Survey Data

Reg No

11903604


Rating

Regional


Categories of Special Interest

Archaeological, Architectural, Artistic, Historical, Social


Original Use

Church/chapel


In Use As

Church/chapel


Date

1735 - 1740


Coordinates

280085, 193247


Date Recorded

24/10/2002


Date Updated

--/--/--


Description

Detached two-bay double-height Church of Ireland church, built 1738, originally single-cell. Renovated, c.1815, with single-bay three-stage sandstone entrance tower added to east. Extended, c.1823, comprising single-bay double-height lower chancel to east. Renovated, c.1975, with entrance tower truncated to accommodate use as single-bay double-height gabled projecting porch with bellcote to gable. Reroofed, 1997. Gable-ended roofs. Replacement slate, 1997. Concrete ridge tiles. Cut-stone coping to gables. Rendered chimney stack to gable to east. Cut-stone bellcote to gable to porch. Cast-iron rainwater goods. Roughcast walls. Unpainted. Cut-sandstone walls to porch. Cut-stone date stone. Cut-stone stringcourse to gable. Segmental-headed window openings to nave. Stone sills. Block-and-start surrounds. Fixed-pane timber diamond-leaded windows. Lancet-arch window openings to chancel. Cut-stone traceried window opening with fixed-pane windows. Stone sills to flanking window openings. Block-and-start surrounds. Timber sash windows. Lancet-arch openings to porch. Chamfered stone sills. Hood mouldings over. Fixed-pane windows.

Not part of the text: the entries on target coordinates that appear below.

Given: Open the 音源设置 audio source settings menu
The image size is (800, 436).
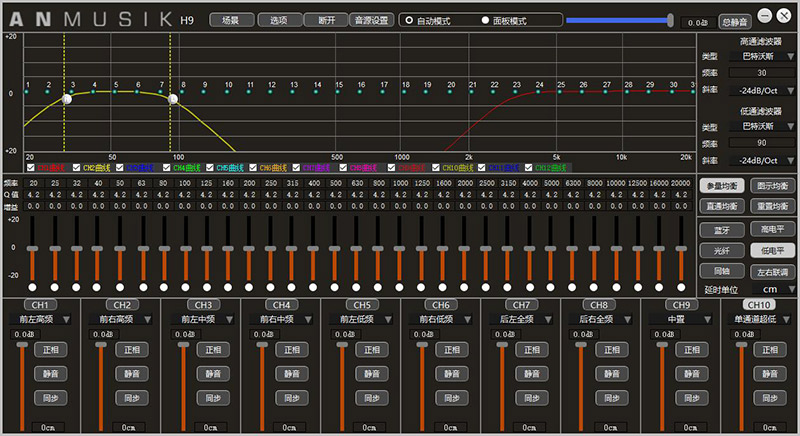Looking at the screenshot, I should (x=372, y=20).
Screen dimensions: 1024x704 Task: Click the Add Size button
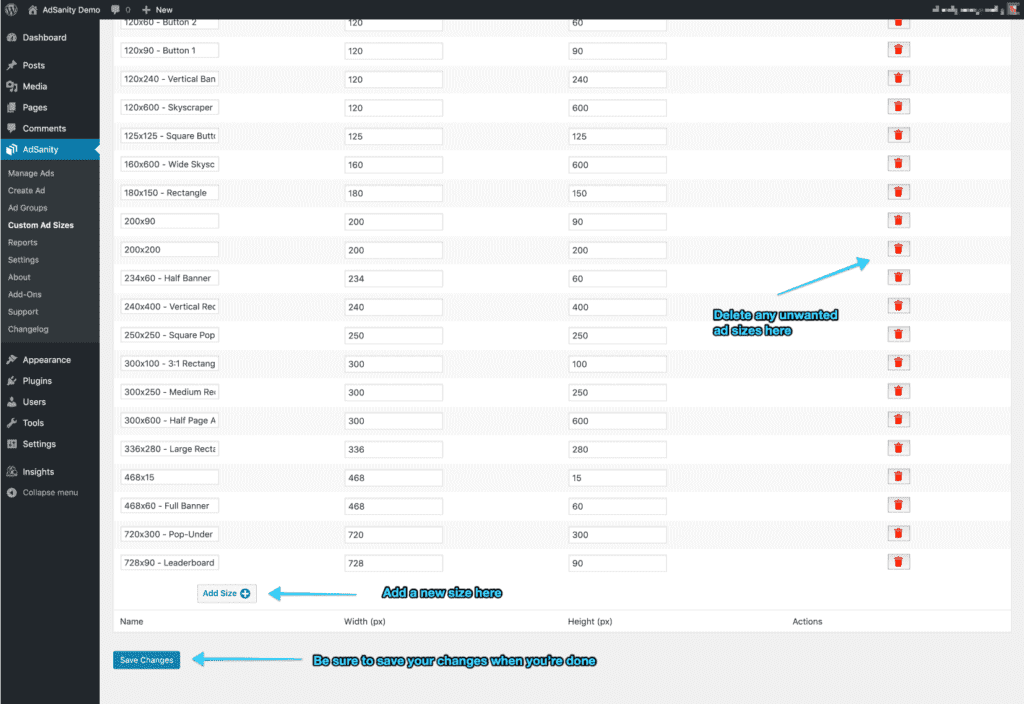(x=226, y=592)
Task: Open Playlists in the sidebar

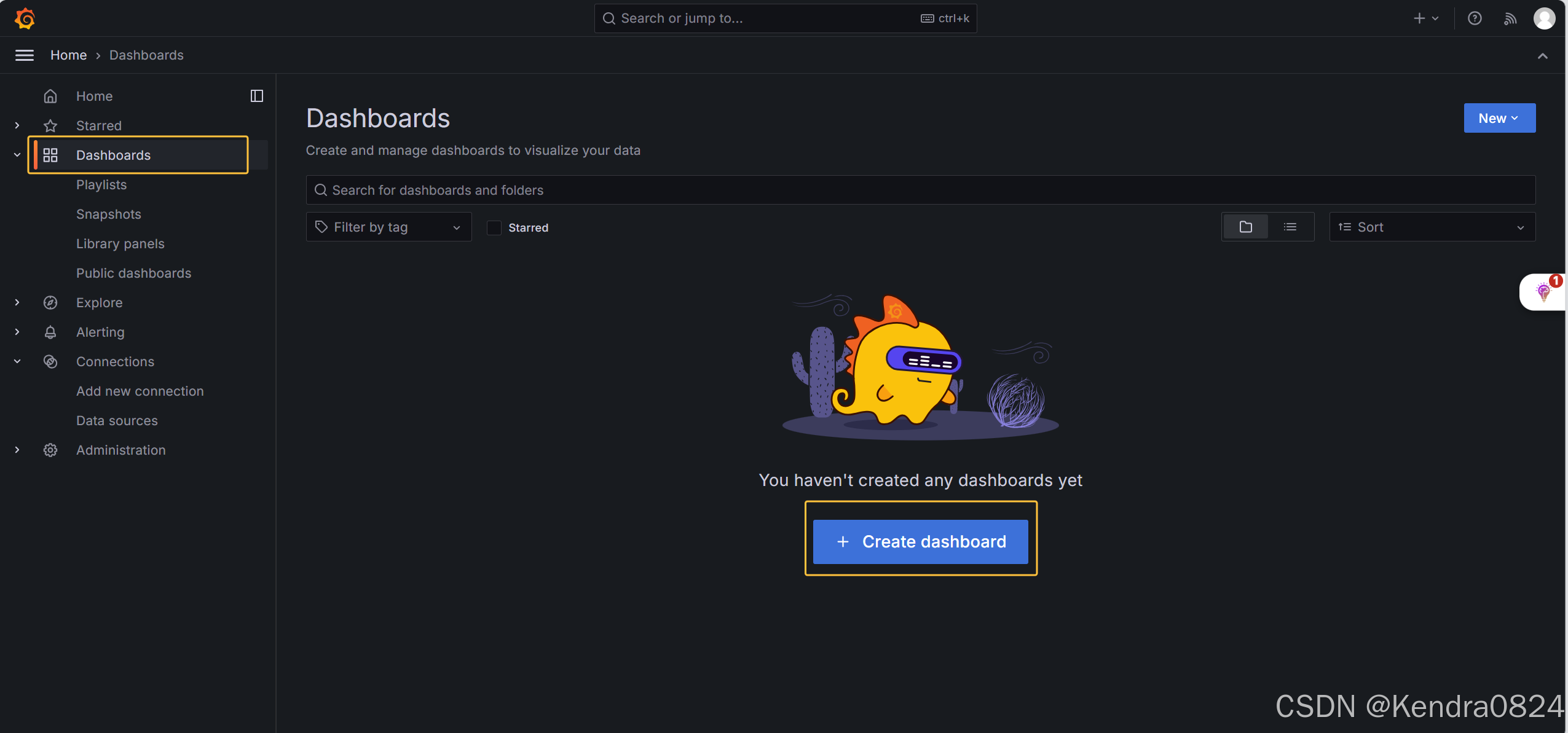Action: click(x=101, y=184)
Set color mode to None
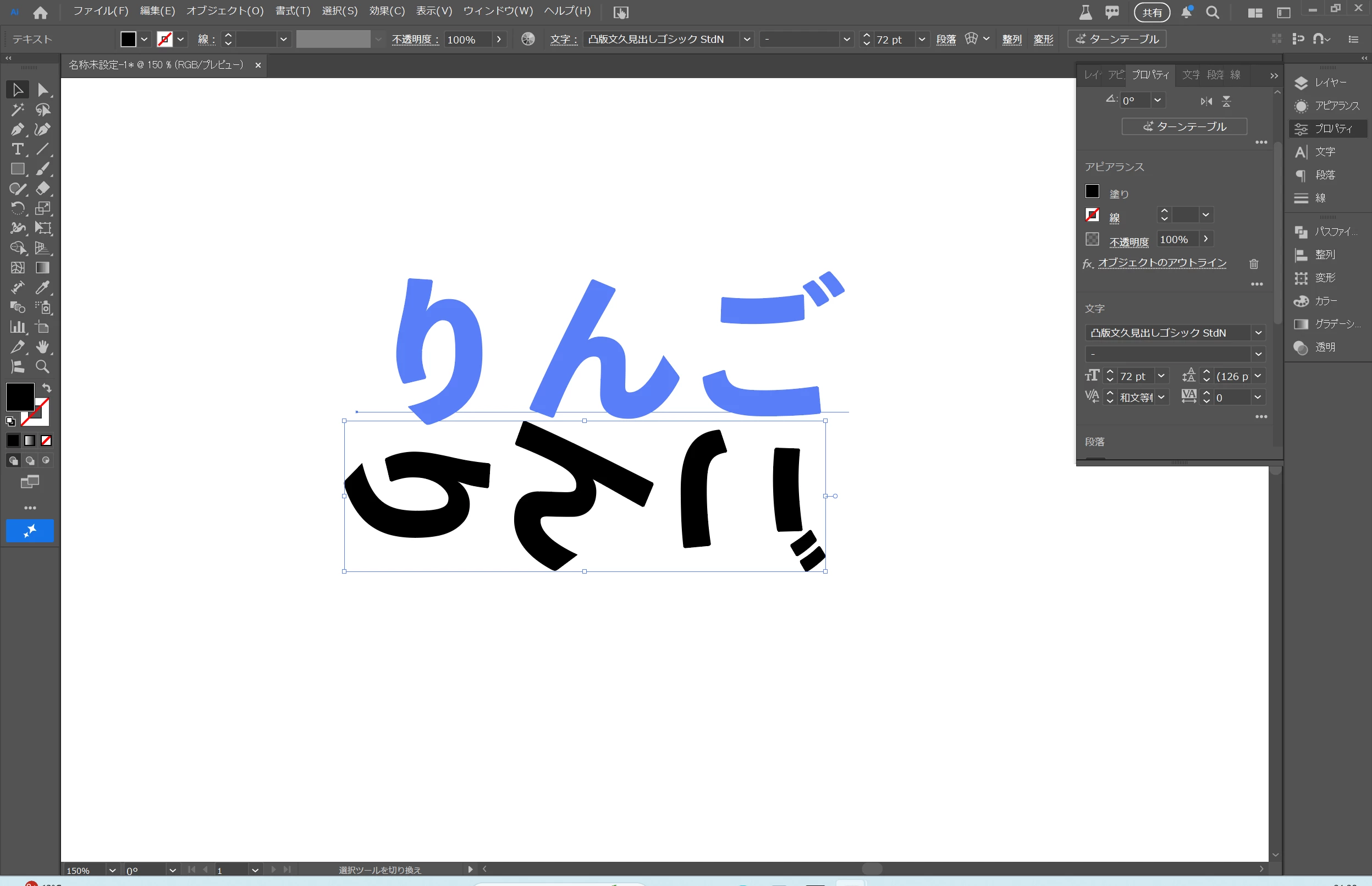1372x886 pixels. (x=47, y=441)
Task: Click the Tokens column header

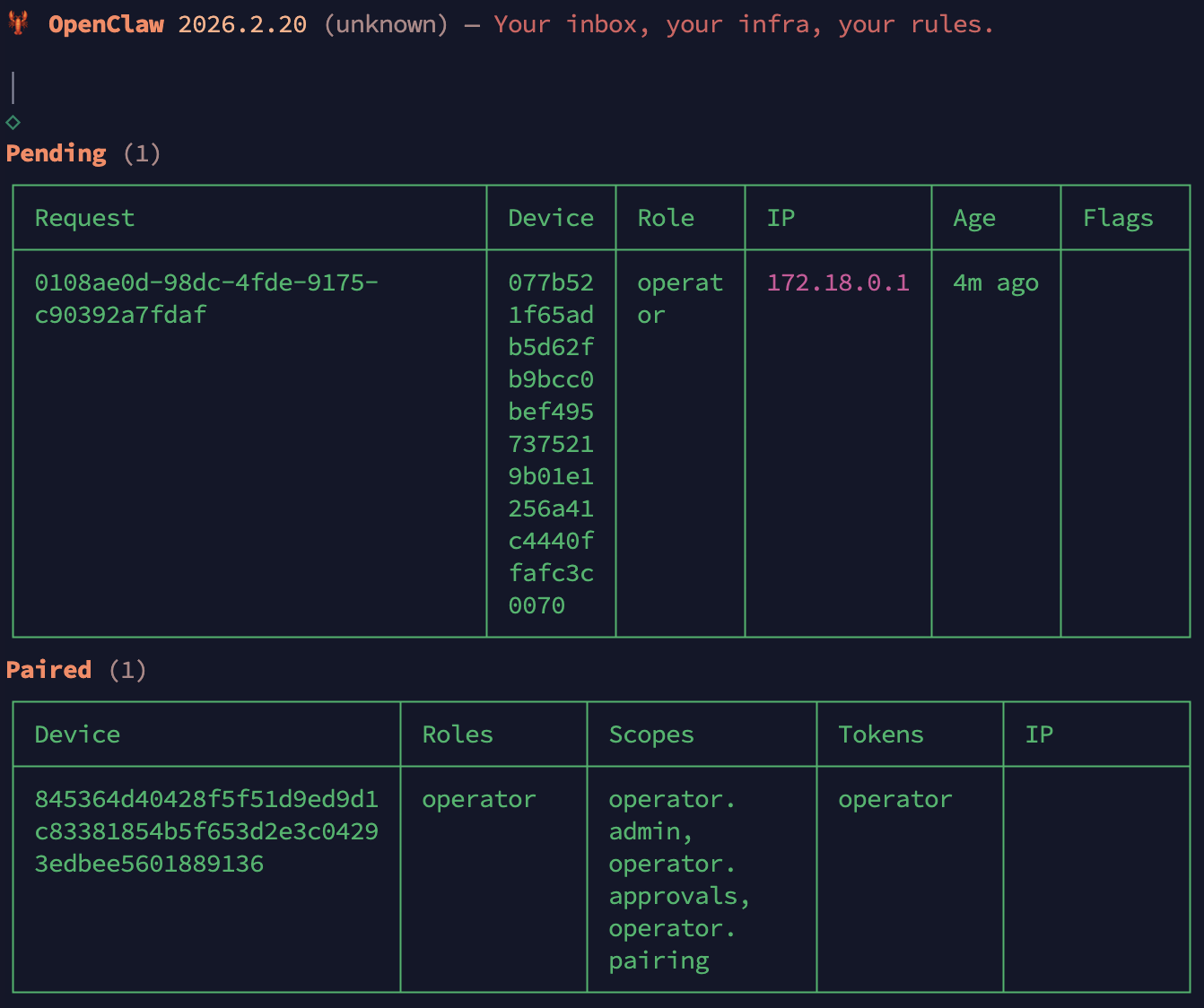Action: pos(880,734)
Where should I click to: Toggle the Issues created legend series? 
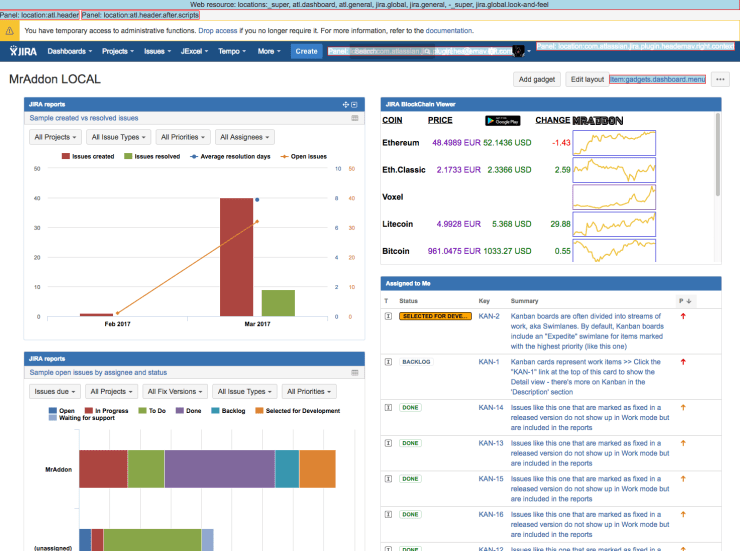89,157
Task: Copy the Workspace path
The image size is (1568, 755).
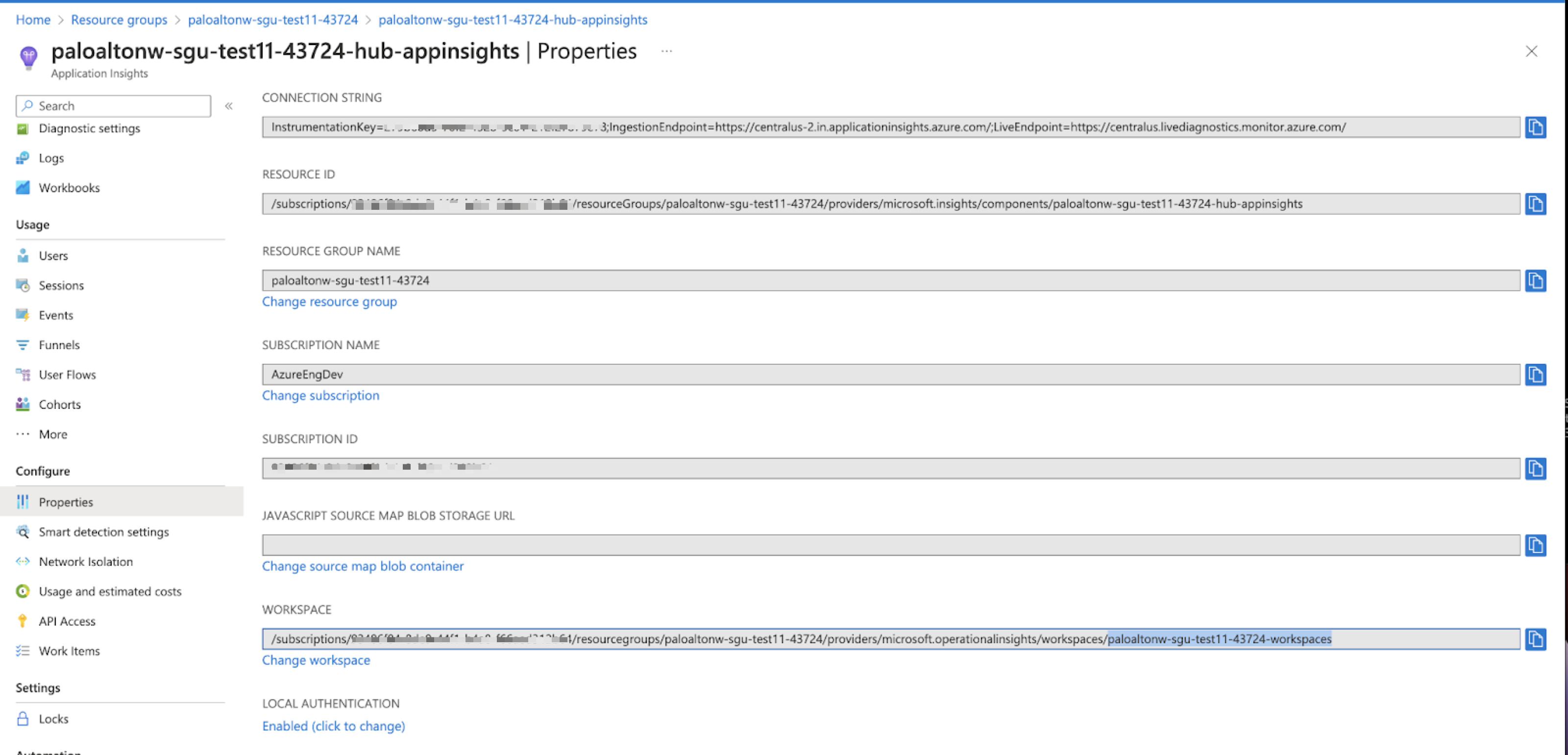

Timber panelled door. Timber panelled overpanel. Interior with cut-granite sarcophagus, c.1250, to porch. Full-height nave. Timber pews. Timber panelled Gothic-style gallery to first floor to west approached by carved timber staircase. Timber boarded ceiling with timber beams on decorative timber consoles. Lancet-arch to chancel. Set back from road in own grounds.

Appraisal

Saint Mullin's Church is a fine and very well maintained mid-Georgian modest-scale church that retains much of its early character, despite continuous alterations over subsequent centuries. The church was built on the site of earlier churches associated with Saint Mullin's monastery and is therefore of social and historic importance for continuing an ecclesiastical presence in the area. The nave of the church is attractive and simple, if austere, in design and is complemented by the later additions of the tower and chancel. Although truncated the tower, now a porch, is still a pleasing addition and is built of fine stone work, testifying to the fine stone masonry practised in the locality. Important surviving early features include the fenestration and the interior fittings including much of the carved timber furniture. Also of interest in the interior is the thirteenth-century sarcophagus, which is of archaeological importance and which is in excellent condition. The stained glass fenestration, of German origin, is of artistic significance, as are many of the cut-stone grave markers to the attractive graveyard in which the church is set - many of the burial plots belong to important landowners in the region.